N° 777 | Le 8 décembre 2005 | Philippe Gaberan | Critiques de livres (accès libre)

Des sexualités initiatiques - La révolution sexuelle n’a pas eu lieu

Thierry Goguel d’Allondans


éd. Belin, 2005 (208 p. ; 19 €) | Commander ce livre

Thème : Sexualité

« La libération sexuelle, prônée dans les années 60, les avancées du féminisme, notamment en matière de contraception et d’avortement, les mouvements gays ont pu donner l’illusion, un temps, d’une marche en avant, d’une révolution sexuelle. Force est de constater aujourd’hui le retour d’un certain ordre moral dans un paysage obscurci par le spectre du sida » (p.18). Voilà, tout est dit ou presque dans cette phrase qui balaie quarante ans d’évolution des mœurs et mesure le peu de chemin parcouru par l’individu confronté à l’un des aspects les plus complexes de sa vie, la sexualité.

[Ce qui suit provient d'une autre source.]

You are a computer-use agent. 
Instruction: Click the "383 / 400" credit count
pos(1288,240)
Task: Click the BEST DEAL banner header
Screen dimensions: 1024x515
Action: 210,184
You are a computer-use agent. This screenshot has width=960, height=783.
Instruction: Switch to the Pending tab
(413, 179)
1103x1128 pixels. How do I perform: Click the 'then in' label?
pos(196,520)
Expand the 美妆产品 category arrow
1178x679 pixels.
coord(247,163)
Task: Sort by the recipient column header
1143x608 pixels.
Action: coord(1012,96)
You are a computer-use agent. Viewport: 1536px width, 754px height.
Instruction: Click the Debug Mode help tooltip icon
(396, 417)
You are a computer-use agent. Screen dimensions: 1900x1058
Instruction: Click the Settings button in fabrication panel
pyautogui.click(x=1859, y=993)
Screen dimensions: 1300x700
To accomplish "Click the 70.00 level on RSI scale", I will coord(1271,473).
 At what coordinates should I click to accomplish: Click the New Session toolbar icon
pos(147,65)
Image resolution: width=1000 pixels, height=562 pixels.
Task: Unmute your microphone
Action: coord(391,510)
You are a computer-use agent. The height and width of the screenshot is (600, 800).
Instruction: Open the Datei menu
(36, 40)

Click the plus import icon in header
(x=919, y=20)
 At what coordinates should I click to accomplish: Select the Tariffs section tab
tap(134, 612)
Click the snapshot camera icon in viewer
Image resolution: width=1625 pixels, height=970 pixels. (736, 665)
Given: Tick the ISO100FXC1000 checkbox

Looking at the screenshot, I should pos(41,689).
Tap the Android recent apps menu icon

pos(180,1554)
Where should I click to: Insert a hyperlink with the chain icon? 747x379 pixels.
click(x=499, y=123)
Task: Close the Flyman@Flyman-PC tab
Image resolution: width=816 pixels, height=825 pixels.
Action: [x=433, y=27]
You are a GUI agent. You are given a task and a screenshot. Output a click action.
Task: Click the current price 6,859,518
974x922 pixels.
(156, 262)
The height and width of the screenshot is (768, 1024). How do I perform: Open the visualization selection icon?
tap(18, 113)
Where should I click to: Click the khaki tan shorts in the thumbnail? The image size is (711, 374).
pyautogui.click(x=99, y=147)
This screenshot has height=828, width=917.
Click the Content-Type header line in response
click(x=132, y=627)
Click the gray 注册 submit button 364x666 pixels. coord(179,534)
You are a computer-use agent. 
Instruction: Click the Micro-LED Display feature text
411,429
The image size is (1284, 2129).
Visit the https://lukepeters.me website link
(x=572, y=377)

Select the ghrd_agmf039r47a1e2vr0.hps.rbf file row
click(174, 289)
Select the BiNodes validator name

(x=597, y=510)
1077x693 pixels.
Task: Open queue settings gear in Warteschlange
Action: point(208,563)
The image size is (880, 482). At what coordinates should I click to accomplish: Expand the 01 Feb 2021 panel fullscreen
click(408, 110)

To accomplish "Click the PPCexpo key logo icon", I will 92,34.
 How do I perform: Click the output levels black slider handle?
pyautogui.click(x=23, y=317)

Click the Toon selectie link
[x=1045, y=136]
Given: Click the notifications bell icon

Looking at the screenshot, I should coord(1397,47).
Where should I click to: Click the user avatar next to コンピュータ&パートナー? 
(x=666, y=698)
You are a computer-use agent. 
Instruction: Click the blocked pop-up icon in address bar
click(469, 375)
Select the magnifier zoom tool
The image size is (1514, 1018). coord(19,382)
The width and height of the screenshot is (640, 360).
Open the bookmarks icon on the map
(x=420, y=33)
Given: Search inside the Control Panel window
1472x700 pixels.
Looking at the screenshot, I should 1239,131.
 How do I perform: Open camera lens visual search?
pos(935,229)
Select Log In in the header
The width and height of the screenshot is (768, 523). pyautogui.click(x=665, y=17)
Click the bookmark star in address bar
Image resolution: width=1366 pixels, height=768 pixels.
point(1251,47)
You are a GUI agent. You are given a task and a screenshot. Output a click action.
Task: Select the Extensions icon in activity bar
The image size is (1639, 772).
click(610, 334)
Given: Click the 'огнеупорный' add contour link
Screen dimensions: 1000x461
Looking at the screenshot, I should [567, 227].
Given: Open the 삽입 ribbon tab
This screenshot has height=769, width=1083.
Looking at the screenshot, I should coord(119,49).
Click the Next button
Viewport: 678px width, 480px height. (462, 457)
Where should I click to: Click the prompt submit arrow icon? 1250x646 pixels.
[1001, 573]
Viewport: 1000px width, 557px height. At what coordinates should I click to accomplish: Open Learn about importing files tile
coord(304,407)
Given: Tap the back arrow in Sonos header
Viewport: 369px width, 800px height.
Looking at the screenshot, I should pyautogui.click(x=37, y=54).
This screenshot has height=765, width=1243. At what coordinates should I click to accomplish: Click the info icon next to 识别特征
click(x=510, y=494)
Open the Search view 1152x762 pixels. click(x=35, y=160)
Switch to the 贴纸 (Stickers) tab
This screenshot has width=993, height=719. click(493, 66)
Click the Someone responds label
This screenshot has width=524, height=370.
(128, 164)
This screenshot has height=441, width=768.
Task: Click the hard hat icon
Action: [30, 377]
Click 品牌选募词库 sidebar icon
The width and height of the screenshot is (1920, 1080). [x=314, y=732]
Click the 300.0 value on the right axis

Plutôt que d’aller chercher dans les livres et leurs théories quelques vérités sur la sexualité, Thierry Goguel D’Allondans, chercheur associé à l’université Marc Bloch de Strasbourg et aussi éducateur spécialisé de métier, a mené une enquête originale sur la toute première fois où les personnes ont fait l’amour. Que l’acte ait été homosexuel ou hétérosexuel, qu’il ait été accompli au tout début de l’adolescence ou au contraire à une heure avancée de l’âge adulte, les témoignages empreints d’humanité montrent d’abord des êtres en proie à leurs solitudes, leurs doutes, leurs angoisses, leurs désirs ou leurs maladresses.

Rarement les toutes premières fois sont des souvenirs heureux et l’auteur tire de ce constat l’une des leçons fondamentales de cet ouvrage : ivres de rationalité, les sociétés occidentales contemporaines ont oublié « la force heuristique des rites de passages ».

Loin d’accuser la seule démission des adultes, cet ouvrage dénonce la mise au pli du symbolique et l’effondrement de la part de l’imaginaire dans la construction des liens sociaux. Toute la première partie du livre explore, sans aucun doute de façon ambitieuse mais trop rapide, un vaste éventail de cultures disparues ou encore présentes afin de montrer comment, jusqu’au seuil de la modernité, l’initiation à la sexualité figurait parmi l’une des activités centrales des sociétés humaines. Comment ne pas s’étonner alors qu’en quelques dizaines d’années, et alors que se proclame la libération sexuelle, la jeunesse ne connaisse plus du sexe que les images pornographiques où la chair étalée sur les écrans de pub ?

Désormais « chacun a à se débrouiller avec “ça” c’est-à-dire avec la sexualité et ses découvertes » (p.177). Là où, autrefois, la parole permettait « d’apprivoiser les usages culturels du corps avec moins d’ambiguïté, de culpabilité ou de névrose », le silence et la honte ouvrent désormais la voie à ces passages à l’acte violent que les médias illustrent à la une de leurs journaux sous le regard avide et complice du public. Dans cet ouvrage, l’auteur a pris le risque de s’attaquer de fort belle manière à un sujet difficile ; et tel un funambule, la raison en maints passages marche sur un fil. Le livre n’en gagne que plus de force et de respect.